Delaney and I look at each other, eyes wide, then we both look at my mom and nod. She’s right. He is a sick son of a bitch. And my dad is a good resource when it comes to issues like this. God knows he’s seen it all as a therapist. I just don’t like the thought of him thinking about what Thomas did to Jenna. Actually, I don’t like thinking about it myself. I’m also worried that now he’s going to psychoanalyze Jenna every chance he gets, the way he normally does whenever someone we know has anything traumatic happen to them.
My mom clasps her hands together. “Ready to go?”
“I don’t think I’ll ever be ready to talk about this with anyone,” I say.

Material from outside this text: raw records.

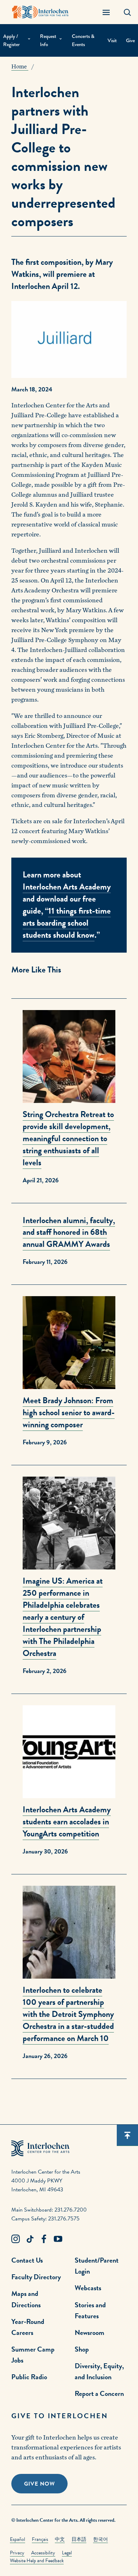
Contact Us (27, 2260)
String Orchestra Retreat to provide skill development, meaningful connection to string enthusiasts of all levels (68, 1138)
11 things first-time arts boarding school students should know (67, 922)
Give (130, 40)
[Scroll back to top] (127, 2135)
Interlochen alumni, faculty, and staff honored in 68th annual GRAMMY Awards (69, 1232)
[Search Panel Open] (127, 12)
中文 (60, 2539)
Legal (67, 2553)
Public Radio (29, 2376)
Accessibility (43, 2553)
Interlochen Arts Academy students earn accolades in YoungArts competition (67, 1821)
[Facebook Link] (44, 2239)
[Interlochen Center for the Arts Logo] (40, 12)
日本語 (78, 2539)
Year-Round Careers (27, 2327)
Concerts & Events (83, 40)
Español (17, 2539)
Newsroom (89, 2332)
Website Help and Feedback (37, 2560)
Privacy (17, 2553)
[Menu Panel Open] (106, 12)
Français (40, 2539)
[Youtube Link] (58, 2239)
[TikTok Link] (29, 2239)
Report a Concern (99, 2393)
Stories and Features (90, 2310)
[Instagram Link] (15, 2239)
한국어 (100, 2539)
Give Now (39, 2484)
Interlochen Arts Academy (67, 886)
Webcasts (88, 2287)
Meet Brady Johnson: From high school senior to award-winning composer (69, 1412)
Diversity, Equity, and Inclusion (99, 2371)
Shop (82, 2349)
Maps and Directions (26, 2299)
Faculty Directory (36, 2276)
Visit (112, 40)
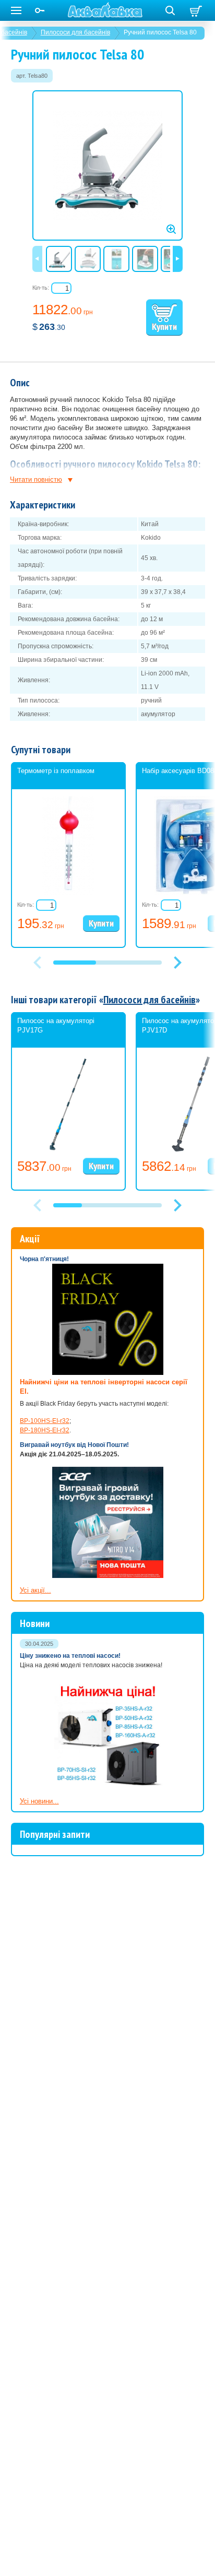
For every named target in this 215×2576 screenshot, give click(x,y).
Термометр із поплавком (55, 771)
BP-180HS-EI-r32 (44, 1430)
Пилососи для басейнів (75, 32)
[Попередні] (37, 259)
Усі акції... (35, 1590)
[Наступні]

On the short car ride over, we talk about Jacob Bickers and the article that everyone at school was
gossiping about today.
“I just don’t understand it,” Delaney says. “I thought he was questioned and released on Monday.”
“Well, I imagine the media needs to report something about Jenna, and so far, Jacob Bickers is the only lead they seem to have.” My mom turns down the volume of the radio as she talks.
“Is it legal for them to talk to a bunch of people who knew him a long time ago?” I ask. “I mean they interviewed people he went to high school and college with.”
“I don’t think there’s any law about reporting on people’s opinions of someone,” my mom says with a shrug. “And those people’s opinions got people talking. That’s what news outlets want.”
“I still can’t get over the fact that Jenna was using a chat room to meet people. The police have to be able to find someone else they can question from there,” I say.
“And how Bickers is a forty-three-year-old married father of two,” Delaney adds. “I wonder what his wife thinks about him talking to a sixteen-year-old.”
“He said she told him she was nineteen, though,” I say.